**Text segment**.

■ ■ ■ ■ ■ ■ ■

The Gaza humanitarian crisis has reached catastrophic levels. On May 30, a UN official described Gaza “as the hungriest place on earth” and “the only defined territory in the world where the entire population is at risk of famine.”
Before Hamas’ brutal October 7 attack inside Israel, approximately half of Gaza’s two million people relied on some form of assistance from the United Nations Relief and Works Agency (UNRWA), other UN agencies and international nongovernmental organizations (INGOs). The Israeli military response exacerbated the situation as even more Palestinians became dependent on food, medicine and water supplied by humanitarian organizations. Moreover, Israeli restrictions on the entry of aid to Gaza and the lack of effective deconfliction mechanisms once aid entered Gaza, coupled with systematic looting of humanitarian aid by Hamas and criminal groups, contributed to scarcities of food and other essentials and undermined the safety of humanitarian workers.
At the end of the six-week ceasefire that prevailed between January 19 and March 2, 2025, Israeli Prime Minister Benjamin Netanyahu, with the support of the Trump Administration, imposed a complete closure on Gaza, preventing any humanitarian supplies from entering the territory. Food stockpiles were soon depleted; on May 13, the World Health Organization reported that 57 infants had died from acute malnutrition since the blockade was imposed. Antibiotics and other medicines required to treat routine illnesses became unavailable and the numbers of preventable deaths increased.
Ultimately, reports and visuals describing the extreme plight of the civilian population in Gaza increased pressure on the Government of Israel (GOI) to lift the blockade and allow for humanitarian access. On May 19, the GOI allowed the first aid trucks in more than 80 days to enter Gaza, but the numbers were insufficient to address the humanitarian needs. A week later, the Gaza Humanitarian Foundation, an Israeli-initiated mechanism began operating.
Throughout the war, Israel has sought to balance its obligation to permit humanitarian access while preventing the diversion of food by Hamas and other militant groups to provide for their militants and to sell on the black market. While humanitarian organizations dispute that there have been more than de minimis diversions, the GOI encouraged development of alternative mechanisms for the delivery of humanitarian assistance.

■ ■ ■ ■ ■ ■ ■

**Dataset excerpts**.
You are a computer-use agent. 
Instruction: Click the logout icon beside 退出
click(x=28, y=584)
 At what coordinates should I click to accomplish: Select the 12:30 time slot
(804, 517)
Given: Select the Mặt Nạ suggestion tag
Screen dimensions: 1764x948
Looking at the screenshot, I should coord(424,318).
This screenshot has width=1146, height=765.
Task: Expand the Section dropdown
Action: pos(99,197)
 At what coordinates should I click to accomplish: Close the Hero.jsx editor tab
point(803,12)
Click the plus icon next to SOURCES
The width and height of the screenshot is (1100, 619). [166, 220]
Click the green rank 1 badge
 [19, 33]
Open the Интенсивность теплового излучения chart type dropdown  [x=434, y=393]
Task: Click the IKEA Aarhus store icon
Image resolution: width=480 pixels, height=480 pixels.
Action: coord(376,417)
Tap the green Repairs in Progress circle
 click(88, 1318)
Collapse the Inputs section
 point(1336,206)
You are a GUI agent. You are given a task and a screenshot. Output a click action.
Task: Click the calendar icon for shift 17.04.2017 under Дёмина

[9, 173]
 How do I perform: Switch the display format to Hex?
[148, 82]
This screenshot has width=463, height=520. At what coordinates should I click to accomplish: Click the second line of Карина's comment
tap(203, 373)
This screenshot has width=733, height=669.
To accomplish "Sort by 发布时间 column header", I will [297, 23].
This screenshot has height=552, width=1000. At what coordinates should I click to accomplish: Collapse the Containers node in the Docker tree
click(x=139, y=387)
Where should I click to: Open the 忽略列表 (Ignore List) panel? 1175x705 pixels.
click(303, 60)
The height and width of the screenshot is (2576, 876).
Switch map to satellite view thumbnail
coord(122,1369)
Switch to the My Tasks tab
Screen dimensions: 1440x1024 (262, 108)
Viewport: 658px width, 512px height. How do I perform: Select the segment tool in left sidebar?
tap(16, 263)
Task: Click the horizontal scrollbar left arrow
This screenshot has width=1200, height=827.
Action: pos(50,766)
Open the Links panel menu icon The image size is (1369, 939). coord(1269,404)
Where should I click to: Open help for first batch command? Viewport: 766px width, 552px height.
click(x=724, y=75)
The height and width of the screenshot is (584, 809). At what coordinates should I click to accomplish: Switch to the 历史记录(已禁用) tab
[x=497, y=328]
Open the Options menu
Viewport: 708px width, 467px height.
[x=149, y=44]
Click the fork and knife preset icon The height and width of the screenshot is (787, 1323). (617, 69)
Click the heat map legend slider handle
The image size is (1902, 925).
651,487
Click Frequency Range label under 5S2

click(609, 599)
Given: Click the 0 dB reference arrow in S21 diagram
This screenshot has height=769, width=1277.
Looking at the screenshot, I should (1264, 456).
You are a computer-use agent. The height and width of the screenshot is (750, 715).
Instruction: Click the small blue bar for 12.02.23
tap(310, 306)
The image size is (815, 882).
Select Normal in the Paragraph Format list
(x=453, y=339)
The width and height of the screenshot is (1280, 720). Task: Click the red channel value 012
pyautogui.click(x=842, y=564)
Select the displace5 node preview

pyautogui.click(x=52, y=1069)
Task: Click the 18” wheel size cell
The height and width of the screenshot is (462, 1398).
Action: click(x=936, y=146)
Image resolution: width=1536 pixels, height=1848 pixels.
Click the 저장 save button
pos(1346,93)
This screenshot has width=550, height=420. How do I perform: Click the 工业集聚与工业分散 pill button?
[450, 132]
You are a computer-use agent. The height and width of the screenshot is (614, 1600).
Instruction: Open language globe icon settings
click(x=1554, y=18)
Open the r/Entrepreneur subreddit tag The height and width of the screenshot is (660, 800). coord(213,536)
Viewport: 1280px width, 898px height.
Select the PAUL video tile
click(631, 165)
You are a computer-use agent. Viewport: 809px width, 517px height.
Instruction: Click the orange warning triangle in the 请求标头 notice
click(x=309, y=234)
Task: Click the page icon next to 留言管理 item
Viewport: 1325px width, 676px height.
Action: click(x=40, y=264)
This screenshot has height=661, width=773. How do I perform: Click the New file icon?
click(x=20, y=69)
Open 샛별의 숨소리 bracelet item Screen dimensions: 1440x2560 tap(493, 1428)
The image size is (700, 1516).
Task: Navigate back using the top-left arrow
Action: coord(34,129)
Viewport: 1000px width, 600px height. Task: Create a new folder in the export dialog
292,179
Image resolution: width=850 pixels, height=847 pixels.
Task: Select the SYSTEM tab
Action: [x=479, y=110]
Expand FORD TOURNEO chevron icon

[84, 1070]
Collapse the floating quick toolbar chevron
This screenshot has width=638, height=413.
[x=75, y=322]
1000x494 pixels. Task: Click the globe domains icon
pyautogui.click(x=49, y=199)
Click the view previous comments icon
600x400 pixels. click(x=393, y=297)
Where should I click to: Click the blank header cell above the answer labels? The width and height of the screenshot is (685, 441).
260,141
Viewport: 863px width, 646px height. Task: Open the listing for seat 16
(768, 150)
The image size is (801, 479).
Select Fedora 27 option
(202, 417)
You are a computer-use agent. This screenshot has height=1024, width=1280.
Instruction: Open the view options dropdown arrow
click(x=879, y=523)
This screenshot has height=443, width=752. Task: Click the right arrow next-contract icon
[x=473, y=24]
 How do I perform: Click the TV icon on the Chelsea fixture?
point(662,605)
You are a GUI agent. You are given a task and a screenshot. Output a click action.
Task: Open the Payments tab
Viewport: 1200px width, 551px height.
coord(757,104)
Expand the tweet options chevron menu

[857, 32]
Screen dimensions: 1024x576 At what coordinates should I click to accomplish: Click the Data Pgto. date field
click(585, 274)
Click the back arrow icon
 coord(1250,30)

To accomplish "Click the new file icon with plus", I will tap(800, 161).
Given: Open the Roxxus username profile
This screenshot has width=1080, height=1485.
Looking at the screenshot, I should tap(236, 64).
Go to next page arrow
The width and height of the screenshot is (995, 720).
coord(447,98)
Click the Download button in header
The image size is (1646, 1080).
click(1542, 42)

■ ■ ■ ■ ■ ■ ■

**Exercise tasks**.
[A] Summarize the text on Gaza's humanitarian crisis in two sentences.
[B] Please extract the passage of the text on Gaza's humanitarian crisis starting with "Ultimately, reports and" and going on through "mechanism began operating.".
Rely only on the text about Gaza's humanitarian crisis, not on the items.

**Solved tasks**.
[A] Gaza's humanitarian crisis has become catastrophic, worsened by Israel's military response, Israeli restrictions on aid, and looting by Hamas and criminal groups, and a complete closure imposed after the January–March 2025 ceasefire depleted food stocks and led to infant deaths from acute malnutrition. Under mounting pressure, Israel let the first aid trucks in more than 80 days enter on May 19, though in insufficient numbers, and a week later the Israeli-initiated Gaza Humanitarian Foundation began operating.

[B]
Ultimately, reports and visuals describing the extreme plight of the civilian population in Gaza increased pressure on the Government of Israel (GOI) to lift the blockade and allow for humanitarian access. On May 19, the GOI allowed the first aid trucks in more than 80 days to enter Gaza, but the numbers were insufficient to address the humanitarian needs. A week later, the Gaza Humanitarian Foundation, an Israeli-initiated mechanism began operating.